When it came to people she had perhaps been the clearer-sighted, but when it came to magic few could rival him. He looked down that hole in the mountainside, down and down to where it passed beneath the sea, down below that even to the roots of the mountain, which stood in the foundations of the world. Nowhere could he see the green-and-gold of her, nowhere hear the music of her existence. Out of all the things he saw there and all the things he heard, none of them were she; he disregarded the rest. He looked down until the sun rose, and when the first light touched him there on the peak of Iridathet he took up his lirin.
He played until he lost himself in the music.

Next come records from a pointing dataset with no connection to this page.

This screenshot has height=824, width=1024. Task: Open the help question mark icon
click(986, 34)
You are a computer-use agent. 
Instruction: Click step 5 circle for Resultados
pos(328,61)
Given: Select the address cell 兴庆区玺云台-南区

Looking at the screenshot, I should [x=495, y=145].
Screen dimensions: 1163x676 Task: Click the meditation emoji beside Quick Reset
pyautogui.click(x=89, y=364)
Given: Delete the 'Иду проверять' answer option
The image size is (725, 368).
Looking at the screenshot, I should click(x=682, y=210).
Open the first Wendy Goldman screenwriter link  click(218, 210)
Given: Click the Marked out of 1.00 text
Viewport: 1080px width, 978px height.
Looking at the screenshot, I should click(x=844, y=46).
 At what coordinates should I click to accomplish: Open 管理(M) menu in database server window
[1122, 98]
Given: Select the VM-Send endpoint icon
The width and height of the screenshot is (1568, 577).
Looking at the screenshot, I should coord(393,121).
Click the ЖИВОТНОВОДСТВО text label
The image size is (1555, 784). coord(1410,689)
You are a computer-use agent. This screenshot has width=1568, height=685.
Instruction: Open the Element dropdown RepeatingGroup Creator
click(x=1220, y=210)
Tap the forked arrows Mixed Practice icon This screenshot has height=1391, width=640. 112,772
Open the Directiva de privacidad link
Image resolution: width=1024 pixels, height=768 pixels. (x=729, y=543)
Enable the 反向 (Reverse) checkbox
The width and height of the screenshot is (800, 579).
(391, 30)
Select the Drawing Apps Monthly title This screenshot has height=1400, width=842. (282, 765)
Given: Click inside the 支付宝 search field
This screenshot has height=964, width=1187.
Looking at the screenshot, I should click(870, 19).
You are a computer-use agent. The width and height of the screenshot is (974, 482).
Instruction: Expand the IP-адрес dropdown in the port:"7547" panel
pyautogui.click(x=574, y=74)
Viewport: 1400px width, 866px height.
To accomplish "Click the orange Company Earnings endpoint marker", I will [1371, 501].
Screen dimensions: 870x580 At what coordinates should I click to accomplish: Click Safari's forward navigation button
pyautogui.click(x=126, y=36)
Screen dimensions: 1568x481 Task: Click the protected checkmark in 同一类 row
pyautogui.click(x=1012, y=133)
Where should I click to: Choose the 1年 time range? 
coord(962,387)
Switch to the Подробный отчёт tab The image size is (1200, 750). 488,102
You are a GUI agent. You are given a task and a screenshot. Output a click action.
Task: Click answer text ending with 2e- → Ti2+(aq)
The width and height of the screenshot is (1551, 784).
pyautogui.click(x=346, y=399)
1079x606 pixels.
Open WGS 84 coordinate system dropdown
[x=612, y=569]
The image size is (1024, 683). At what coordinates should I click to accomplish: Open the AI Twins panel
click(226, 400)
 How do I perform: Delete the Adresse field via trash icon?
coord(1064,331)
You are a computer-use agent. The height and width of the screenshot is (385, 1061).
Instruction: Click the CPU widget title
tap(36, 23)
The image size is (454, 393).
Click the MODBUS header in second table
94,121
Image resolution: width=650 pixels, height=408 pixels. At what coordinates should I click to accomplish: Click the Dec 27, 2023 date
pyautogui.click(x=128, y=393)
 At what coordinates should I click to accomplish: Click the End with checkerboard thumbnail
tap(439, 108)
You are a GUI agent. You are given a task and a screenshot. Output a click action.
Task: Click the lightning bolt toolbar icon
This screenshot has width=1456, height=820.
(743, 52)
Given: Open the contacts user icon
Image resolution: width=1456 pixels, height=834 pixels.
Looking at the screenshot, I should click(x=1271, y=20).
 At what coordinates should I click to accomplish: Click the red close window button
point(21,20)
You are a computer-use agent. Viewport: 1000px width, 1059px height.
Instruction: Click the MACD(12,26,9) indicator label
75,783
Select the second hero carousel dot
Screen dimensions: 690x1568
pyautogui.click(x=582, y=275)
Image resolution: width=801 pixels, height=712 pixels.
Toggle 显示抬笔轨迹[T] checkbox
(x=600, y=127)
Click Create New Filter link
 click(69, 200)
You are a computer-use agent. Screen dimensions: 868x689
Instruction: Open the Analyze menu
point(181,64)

He had never done that before: usually it was when he played that he was most himself. Then he knew luminosity and grace, then his mind was at the height of its brilliance, his heart and soul greatest, his whole being most complete. He felt it, and others saw it. Eurydice had told him that there were those who watched him play simply for the glory folded about him like the wings of the seraphim, who listened to the voice of the god informing his, who loved him for his ability to show beauty with a slow smile and a handful of notes.
But when he played that lament he lost himself and did not see how the clouds gathered and the shadows deepened around him. Autumn fled without her cornucopia; winter came early that year. The island of light, Phos that he loved, which had adorned itself so gladly for his wedding, became a grave. He would not have done it on purpose; but he lost himself, and did not know what he did.
The death of the year roused him. The sun that should have risen late and set early, on that shortest day, that year, that day, did not rise at all.
Phos was the island of light, first to receive the morning and last to relinquish the evening. When the sun did not rise, something cracked in the deeps of the mountain, and the island cried out in a voice to penetrate even his shadows. He woke from his grief to see what he had done: he had failed in his duty.
Once he ceased his playing he heard the song of the world, to which he had not been listening for a quarter of a year. He heard halt limping music that should have been swift and glorious. He set his mind to its reparation as soon as he had shaken it free of emotion, of course. Of course. He learned soon enough that he was too late.
A fissure had opened up below the roots of the world. Darkness came roiling up beneath his feet, darkness and silence that covered and uncovered in shifting shadows … something. And he—he with his magic, and his clear sight for such things, that had looked on the face of his god—he saw what few had ever had the misfortune to see in waking life.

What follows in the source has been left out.